Tuesday, February 2, 2010

Index-Linked

One of the most difficult things about doing a PhD, I think, is marshalling information. There is just so much of it. I was becoming slightly concerned about becoming lost in a sea of words and wondering why it was like wrestling a jelly, when it occurred to me that my first chapter (now nearly complete) is, even as it stands, more words than my entire undergraduate dissertation and a third of the length of my MA thesis. Then I didn't feel quite so bad about it! There is a lot of info to handle and I think it behoves one to get a grip of it in the early stages. As my supervisor said to me "It's rather difficult to organise oneself retrospectively".
One of my main problems is the uniformity of digital information. I am a big fan of notebooks and my most important vade mecum is my large Moleskine soft-back academic diary. It's a wonderful, familiar, tactile object. In here I write all my meetings, references, quotes and ideas. Listening to the radio the other day, I was intrigued to hear my views backed up completely: a woman talking of her devotion to writing stuff down long-hand echoed my sentiment that she could picture in a jotter where she'd committed stuff to writing, visualising the side of the page used, the colour of pen and even the position on the page. Me too, I thought!
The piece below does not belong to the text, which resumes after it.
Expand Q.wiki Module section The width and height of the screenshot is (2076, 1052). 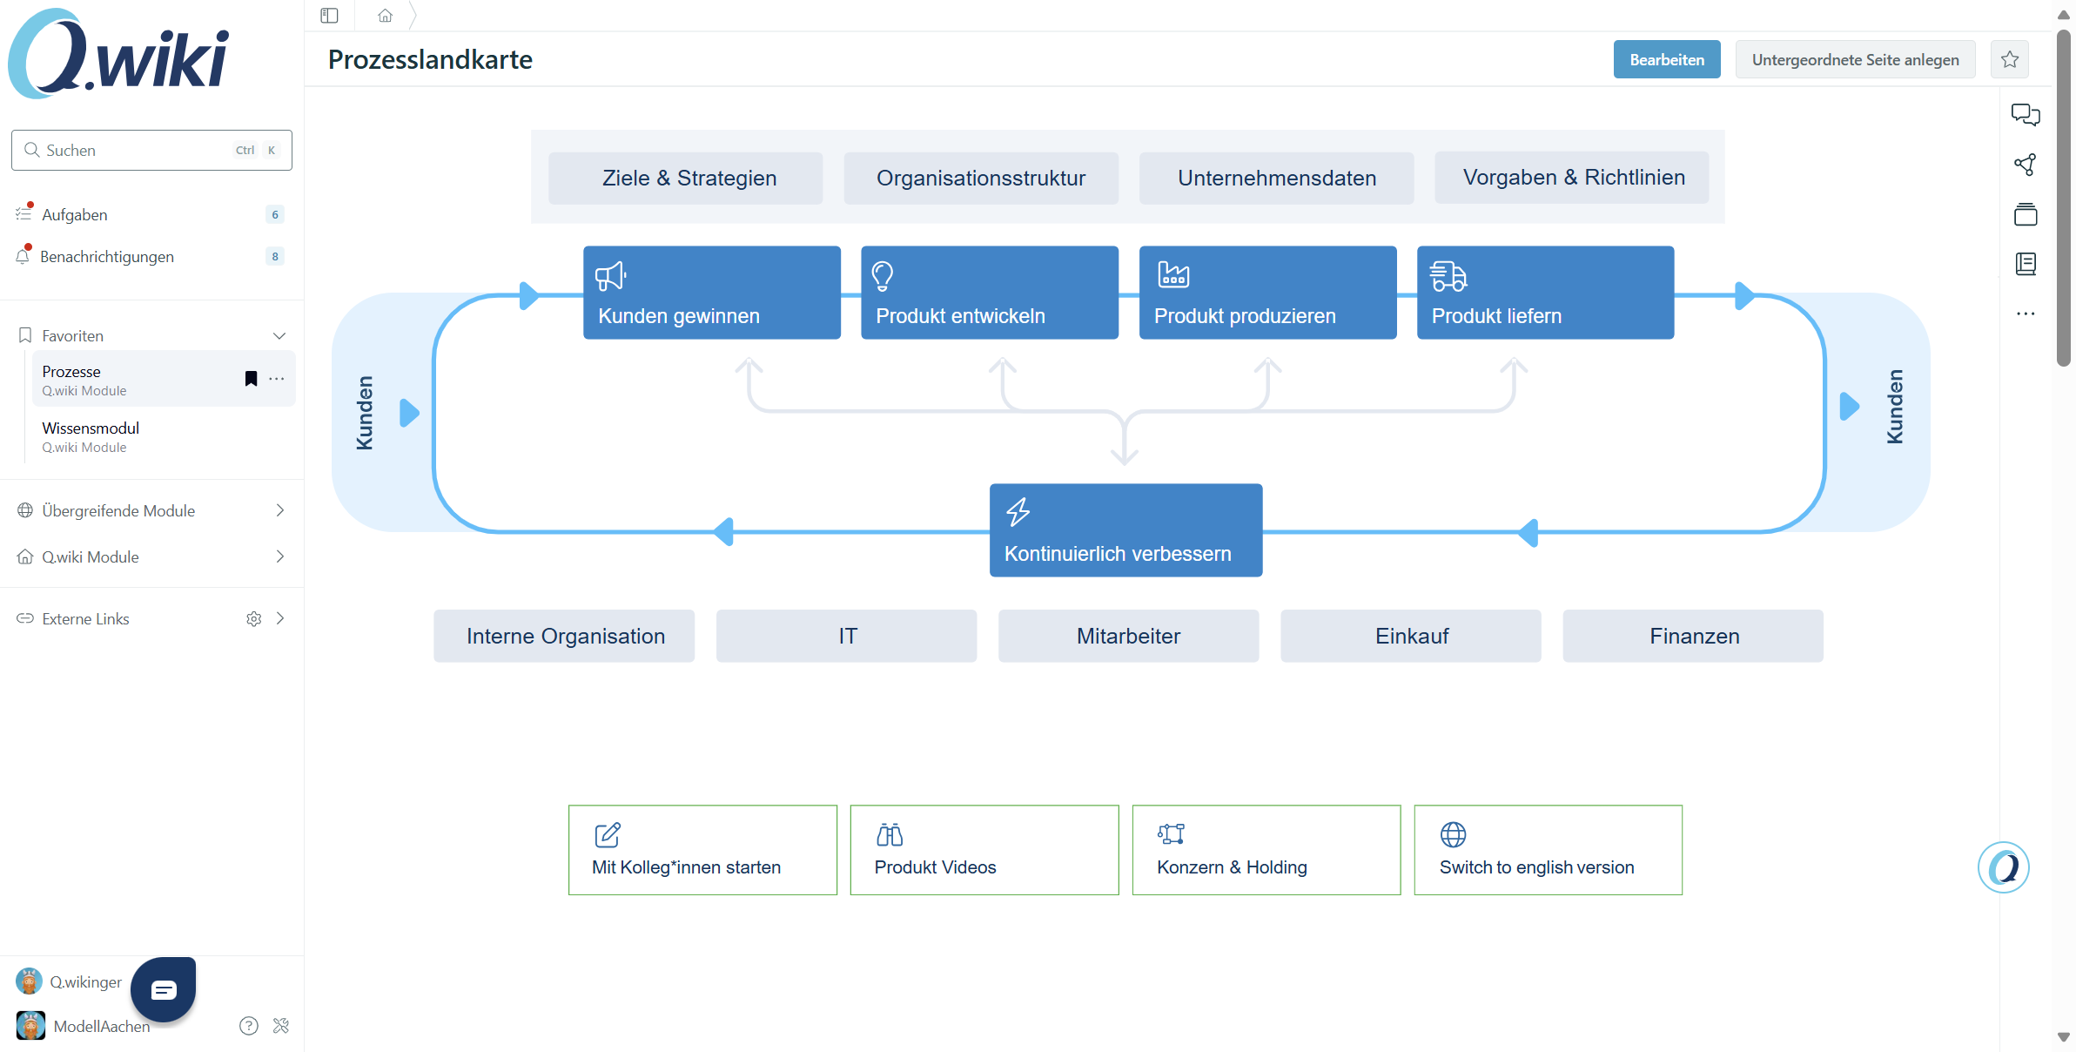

And that is the problem I have with digital information: it all looks the same!

When I download a PDF and mark it up or highlight text, I have an image in my head of both the marking up and content. This simply doesn't happen, even when using Adobe's finest editing tools. True, the computer stuff is neater, but it is so anodyne and I haven't had any physical interaction with the text, which appears to be necessary in my case if I am to remember it.

I am also a somewhat creeped out by the fact that digital words no longer 'exist' once they're gone from the screen. Why that should worry me, I just don't know.
I had a bit of an epiphany when I read an article (in the Times, I think) about a guy who was learning Russian and had, at the behest of his tutor, started to use index cards as aides memoires for conjugations and vocabulary, and carried them about with him. I largely abandoned the idea of index cards after my undergrad years, when my work became more diverse than just language, but I am seriously thinking of reviving their use in my studies. There's something about the act of writing that opens pathways in the brain, certainly in my brain, that is not replicated by using a keyboard or mouse.
Sure, I would not even attempt writing my thesis out long-hand - thank God for cut and paste!
I love my computer for being a portal to the world, and I think my smart phone is great, but give me a pen and paper for the stuff that I really want to remember.